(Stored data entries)
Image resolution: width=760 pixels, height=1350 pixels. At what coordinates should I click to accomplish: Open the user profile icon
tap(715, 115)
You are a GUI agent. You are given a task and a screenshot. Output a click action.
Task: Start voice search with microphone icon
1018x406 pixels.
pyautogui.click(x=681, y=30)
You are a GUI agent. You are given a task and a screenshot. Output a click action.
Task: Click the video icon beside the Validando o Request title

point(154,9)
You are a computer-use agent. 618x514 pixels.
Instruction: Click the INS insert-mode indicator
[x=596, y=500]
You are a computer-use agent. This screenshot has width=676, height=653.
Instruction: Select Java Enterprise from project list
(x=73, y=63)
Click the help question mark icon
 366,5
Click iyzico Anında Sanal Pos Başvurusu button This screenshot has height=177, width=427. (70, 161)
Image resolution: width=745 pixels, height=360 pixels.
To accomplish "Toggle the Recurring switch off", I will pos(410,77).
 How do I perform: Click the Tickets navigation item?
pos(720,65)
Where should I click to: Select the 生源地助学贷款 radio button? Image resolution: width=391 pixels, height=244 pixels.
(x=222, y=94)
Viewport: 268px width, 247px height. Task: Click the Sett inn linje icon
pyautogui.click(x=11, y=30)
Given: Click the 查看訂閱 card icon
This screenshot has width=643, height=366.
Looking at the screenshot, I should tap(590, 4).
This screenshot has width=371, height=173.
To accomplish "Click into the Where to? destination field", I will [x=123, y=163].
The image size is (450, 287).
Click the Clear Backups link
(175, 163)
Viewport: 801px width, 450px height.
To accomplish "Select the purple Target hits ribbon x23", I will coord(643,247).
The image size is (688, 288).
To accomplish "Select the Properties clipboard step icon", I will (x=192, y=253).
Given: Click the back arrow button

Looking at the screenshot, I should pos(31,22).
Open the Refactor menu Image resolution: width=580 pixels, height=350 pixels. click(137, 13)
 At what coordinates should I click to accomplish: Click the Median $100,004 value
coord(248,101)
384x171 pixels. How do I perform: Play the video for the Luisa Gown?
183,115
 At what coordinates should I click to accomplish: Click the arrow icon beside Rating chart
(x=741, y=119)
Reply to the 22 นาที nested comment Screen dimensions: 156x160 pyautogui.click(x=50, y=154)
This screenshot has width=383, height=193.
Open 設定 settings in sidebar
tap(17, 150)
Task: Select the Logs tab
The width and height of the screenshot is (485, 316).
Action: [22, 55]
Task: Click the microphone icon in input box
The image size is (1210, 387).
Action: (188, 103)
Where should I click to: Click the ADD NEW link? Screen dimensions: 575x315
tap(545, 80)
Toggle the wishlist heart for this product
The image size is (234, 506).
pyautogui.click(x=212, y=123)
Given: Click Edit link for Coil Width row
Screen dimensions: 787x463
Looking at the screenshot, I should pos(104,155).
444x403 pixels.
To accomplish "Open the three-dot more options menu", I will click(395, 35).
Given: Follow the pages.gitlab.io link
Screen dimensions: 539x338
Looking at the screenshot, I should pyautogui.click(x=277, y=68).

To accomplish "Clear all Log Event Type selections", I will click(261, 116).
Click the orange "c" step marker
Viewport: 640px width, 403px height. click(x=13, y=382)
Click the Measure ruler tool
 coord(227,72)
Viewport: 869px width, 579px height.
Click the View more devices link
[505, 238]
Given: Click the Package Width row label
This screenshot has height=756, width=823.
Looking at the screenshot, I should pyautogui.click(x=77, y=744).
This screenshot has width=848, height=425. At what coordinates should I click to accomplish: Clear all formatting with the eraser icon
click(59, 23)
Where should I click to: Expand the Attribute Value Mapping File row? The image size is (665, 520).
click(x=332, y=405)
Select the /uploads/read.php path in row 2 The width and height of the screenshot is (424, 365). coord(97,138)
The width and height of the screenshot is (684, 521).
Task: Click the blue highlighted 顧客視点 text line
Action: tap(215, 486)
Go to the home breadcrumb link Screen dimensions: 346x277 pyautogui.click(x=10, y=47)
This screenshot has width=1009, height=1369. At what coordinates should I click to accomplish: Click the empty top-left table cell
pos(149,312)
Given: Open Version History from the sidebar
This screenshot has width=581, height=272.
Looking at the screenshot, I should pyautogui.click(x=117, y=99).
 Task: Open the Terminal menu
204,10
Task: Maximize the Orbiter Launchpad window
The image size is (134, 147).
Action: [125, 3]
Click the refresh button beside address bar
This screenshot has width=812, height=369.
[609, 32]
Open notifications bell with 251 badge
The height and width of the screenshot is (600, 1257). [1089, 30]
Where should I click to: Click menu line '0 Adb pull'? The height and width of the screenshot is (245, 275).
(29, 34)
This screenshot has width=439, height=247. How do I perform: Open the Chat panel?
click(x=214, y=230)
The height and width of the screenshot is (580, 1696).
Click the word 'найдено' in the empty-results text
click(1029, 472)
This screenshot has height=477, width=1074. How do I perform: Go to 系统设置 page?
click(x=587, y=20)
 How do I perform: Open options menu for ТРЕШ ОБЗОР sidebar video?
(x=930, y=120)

Task details:
How many of the lines above hold the word "will"? Give only that number.

Final answer:
6